No Non-Constant Entire Function $f(z)$ with $Re(f(z))<0$

[Amer]

Show that there is no non constant entire function f(z) such that $Re(f(z)) < 0 $

My solution, suppose there exist a non constant function with $Re(f(z)) < 0 $
Take the circle $|w - w_0| = r $ we choose $w_0, r$ such that the circle is in the right half plane like this
View attachment 2297

$f(z) $ is entire, and $|f(z) - w_0| > r $ for all z
Let
$g(z) = \dfrac{1}{f(z) - w_0} $, g is entire function since the denominator dose not vanish ( =/= zero ) and g(z) is bounded
$ |g(z) | = \dfrac{1}{ |f(z) - w_0|} < \dfrac{1}{r}$
By Liouville's theorem, any bounded entire function must be constant so g(z) is constant, f(z) is constant Contradiction.
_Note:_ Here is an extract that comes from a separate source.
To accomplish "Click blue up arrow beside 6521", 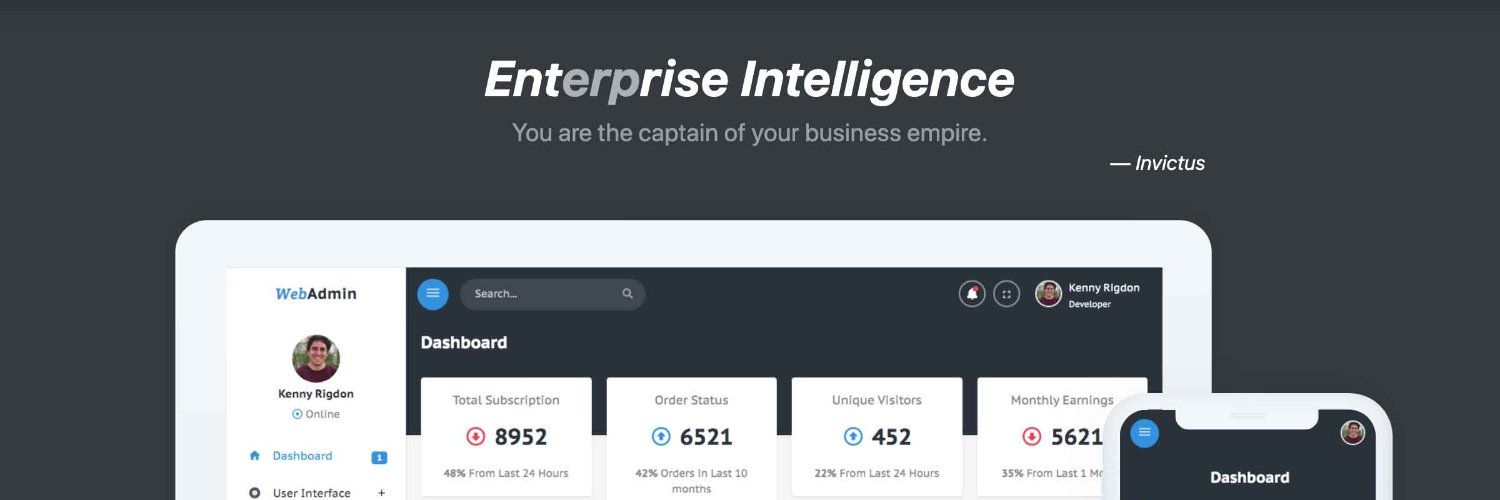I will coord(661,437).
But my Pro said my solution is not Ok, where is the mistake ?

Thanks

 

[ThePerfectHacker]

For one thing your proof is a sloppy. What is $w_0$? You never define it. What is $r$? How are you defining them?
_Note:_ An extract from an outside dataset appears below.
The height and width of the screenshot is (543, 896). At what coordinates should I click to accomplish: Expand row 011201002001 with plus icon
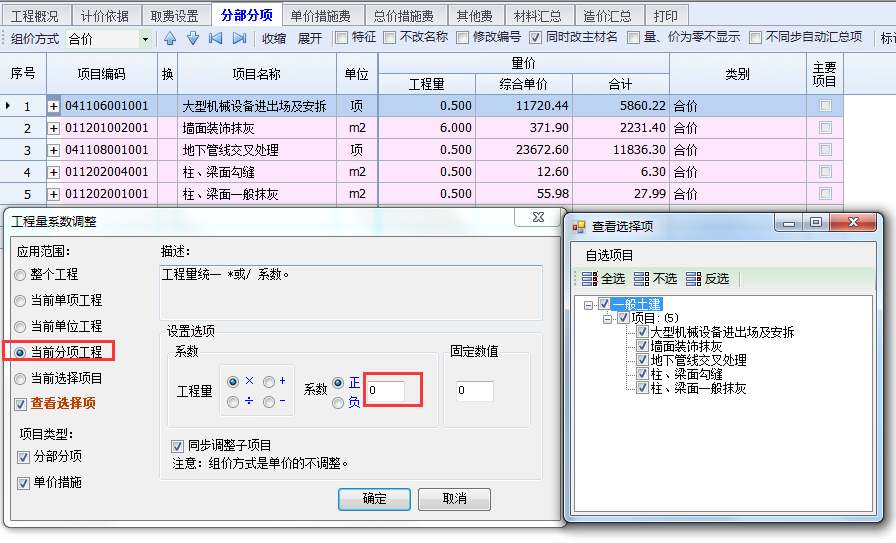click(x=54, y=128)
Here is a more precise way to say what you want to say. We will greatly generalize your theorem.

Definition: A subset $D$ of $\mathbb{C}$ is called dense if and only if the closure of $D$ is $\mathbb{C}$. In other words, every point of $p\in \mathbb{C}$ has the property that the disk $\Delta(p,r) $ intersects $D$ for every $r>0$.
In fancy language,
$$ \forall p\in \mathbb{C},~ \forall r > 0,~ \Delta(p,r) \cap D \not = \emptyset$$

Negating this statement tells us that if $D$ is not dense then,
$$ \exists p\in \mathbb{C}, \exists r > 0, ~ \Delta(p,r)\cap D = \emptyset $$

Theorem: If $f:\mathbb{C}\to \mathbb{C}$ is an entire function which is non-constant then the image of $f$ is dense set of $\mathbb{C}$.
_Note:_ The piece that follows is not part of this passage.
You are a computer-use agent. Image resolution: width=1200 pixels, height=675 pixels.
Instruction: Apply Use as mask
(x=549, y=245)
Corollary: Given the same as above in theorem, if $\text{Re}(f) < 0$ then $f$ must be constant. (Your problem).

Now we prove the theorem.

Proof: Suppose it aint true that the image $I$ is dense. Then there is a $p\in \mathbb{C}$ and $r>0$ such that the disk $\Delta(p,r) \cap I = \emptyset$. This means for any $w\in I$ we have that $w\not \in \Delta(p,r) \implies |p-w|\geq r$. Since $I$ is the image set it follows that $|p-f(z)|\geq r$ for all $z\in \mathbb{C}$. Now define the function,
$$ g(z) = \frac{1}{f(z) - p} $$
This function $g$ is entire and as you said,
$$ |g(z)| = \frac{1}{|f(z)-p|} \leq \frac{1}{r} $$
Thus, $g$ is a bounded as you said forces $f(z)$ to be constant by Liouville which is a contradiction.

 

[Amer]

Thanks, I picked them in the picture!.
I picked $w_o $ and $r$ such the points $w$ that satisfies $|w - w_o| = r $ are in the right half plane.
for exmaple $w_o = (2,2) $ and $r = 1$

Thanks again.
In fact I build my work after I read that the Image of the Entire function is dense.
Your proof is very clean and clear.:D

 

[alyafey22]

Consider the following function

$$g(z)=e^{f(z)}=e^{Re(f(z))}e^{iIm(f(z))}$$

Then this function is entire and

$$|g(z)|\leq e^{Re(z)} \leq 1$$

By Liouville theorem $g$ is constant hence $g'=0$

$$g'=f'(z) e^{f(z)}= 0$$ hence we have $f'(z)=0$